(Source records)
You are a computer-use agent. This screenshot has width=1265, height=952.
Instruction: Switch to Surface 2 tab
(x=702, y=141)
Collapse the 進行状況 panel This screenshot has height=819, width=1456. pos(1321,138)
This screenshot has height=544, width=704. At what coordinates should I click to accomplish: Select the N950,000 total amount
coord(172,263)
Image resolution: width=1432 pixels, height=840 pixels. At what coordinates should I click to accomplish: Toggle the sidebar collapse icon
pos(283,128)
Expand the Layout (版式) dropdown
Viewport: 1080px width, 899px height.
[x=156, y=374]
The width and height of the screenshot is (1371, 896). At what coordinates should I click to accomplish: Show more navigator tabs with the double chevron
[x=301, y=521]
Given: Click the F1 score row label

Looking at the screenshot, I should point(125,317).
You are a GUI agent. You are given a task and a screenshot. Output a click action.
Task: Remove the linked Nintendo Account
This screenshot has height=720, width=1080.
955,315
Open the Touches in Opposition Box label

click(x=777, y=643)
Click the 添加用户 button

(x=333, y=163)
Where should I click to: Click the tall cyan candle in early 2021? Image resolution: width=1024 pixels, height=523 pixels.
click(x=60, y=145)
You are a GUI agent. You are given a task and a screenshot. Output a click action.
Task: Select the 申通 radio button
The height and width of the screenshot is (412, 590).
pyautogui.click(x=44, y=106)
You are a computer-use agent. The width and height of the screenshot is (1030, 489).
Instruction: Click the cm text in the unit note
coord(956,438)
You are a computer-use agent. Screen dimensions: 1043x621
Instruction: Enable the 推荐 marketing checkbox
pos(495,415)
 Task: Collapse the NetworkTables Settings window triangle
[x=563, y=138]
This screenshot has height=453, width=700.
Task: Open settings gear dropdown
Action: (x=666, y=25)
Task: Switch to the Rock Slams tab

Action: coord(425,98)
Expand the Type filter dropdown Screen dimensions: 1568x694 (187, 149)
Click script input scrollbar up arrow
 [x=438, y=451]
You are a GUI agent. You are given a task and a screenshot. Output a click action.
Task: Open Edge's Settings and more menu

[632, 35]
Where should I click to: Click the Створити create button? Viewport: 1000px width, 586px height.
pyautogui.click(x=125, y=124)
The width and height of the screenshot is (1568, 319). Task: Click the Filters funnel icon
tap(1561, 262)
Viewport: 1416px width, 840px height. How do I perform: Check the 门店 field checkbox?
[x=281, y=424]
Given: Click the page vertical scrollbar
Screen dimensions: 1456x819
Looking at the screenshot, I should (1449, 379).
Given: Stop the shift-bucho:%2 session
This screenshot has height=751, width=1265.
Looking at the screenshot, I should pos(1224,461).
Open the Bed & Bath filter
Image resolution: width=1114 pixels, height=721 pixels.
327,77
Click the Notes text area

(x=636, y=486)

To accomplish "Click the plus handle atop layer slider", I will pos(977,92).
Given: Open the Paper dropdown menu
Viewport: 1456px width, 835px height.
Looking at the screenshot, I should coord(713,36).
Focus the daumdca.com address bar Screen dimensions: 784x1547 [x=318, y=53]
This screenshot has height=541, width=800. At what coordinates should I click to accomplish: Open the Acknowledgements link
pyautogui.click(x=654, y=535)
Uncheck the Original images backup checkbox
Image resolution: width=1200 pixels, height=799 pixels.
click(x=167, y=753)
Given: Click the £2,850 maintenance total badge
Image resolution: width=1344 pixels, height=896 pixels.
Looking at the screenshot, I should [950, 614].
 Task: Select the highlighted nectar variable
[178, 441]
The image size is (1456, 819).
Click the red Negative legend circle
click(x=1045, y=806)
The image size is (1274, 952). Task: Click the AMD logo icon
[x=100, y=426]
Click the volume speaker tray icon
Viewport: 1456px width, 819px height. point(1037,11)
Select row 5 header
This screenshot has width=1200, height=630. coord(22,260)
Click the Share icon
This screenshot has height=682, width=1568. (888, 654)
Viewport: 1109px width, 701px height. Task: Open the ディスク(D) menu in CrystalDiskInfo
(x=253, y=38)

TO BE DONE: Reproduce verbatim the stretch of the source records from the start through the line containing "pos(495,415)", including that line.

THE SOLUTION:
You are a computer-use agent. This screenshot has width=1265, height=952.
Instruction: Switch to Surface 2 tab
(x=702, y=141)
Collapse the 進行状況 panel This screenshot has height=819, width=1456. pos(1321,138)
This screenshot has height=544, width=704. At what coordinates should I click to accomplish: Select the N950,000 total amount
coord(172,263)
Image resolution: width=1432 pixels, height=840 pixels. At what coordinates should I click to accomplish: Toggle the sidebar collapse icon
pos(283,128)
Expand the Layout (版式) dropdown
Viewport: 1080px width, 899px height.
[x=156, y=374]
The width and height of the screenshot is (1371, 896). At what coordinates should I click to accomplish: Show more navigator tabs with the double chevron
[x=301, y=521]
Given: Click the F1 score row label

Looking at the screenshot, I should point(125,317).
You are a GUI agent. You are given a task and a screenshot. Output a click action.
Task: Remove the linked Nintendo Account
This screenshot has height=720, width=1080.
955,315
Open the Touches in Opposition Box label

click(x=777, y=643)
Click the 添加用户 button

(x=333, y=163)
Where should I click to: Click the tall cyan candle in early 2021? Image resolution: width=1024 pixels, height=523 pixels.
click(x=60, y=145)
You are a GUI agent. You are given a task and a screenshot. Output a click action.
Task: Select the 申通 radio button
The height and width of the screenshot is (412, 590).
pyautogui.click(x=44, y=106)
You are a computer-use agent. The width and height of the screenshot is (1030, 489).
Instruction: Click the cm text in the unit note
coord(956,438)
You are a computer-use agent. Screen dimensions: 1043x621
Instruction: Enable the 推荐 marketing checkbox
pos(495,415)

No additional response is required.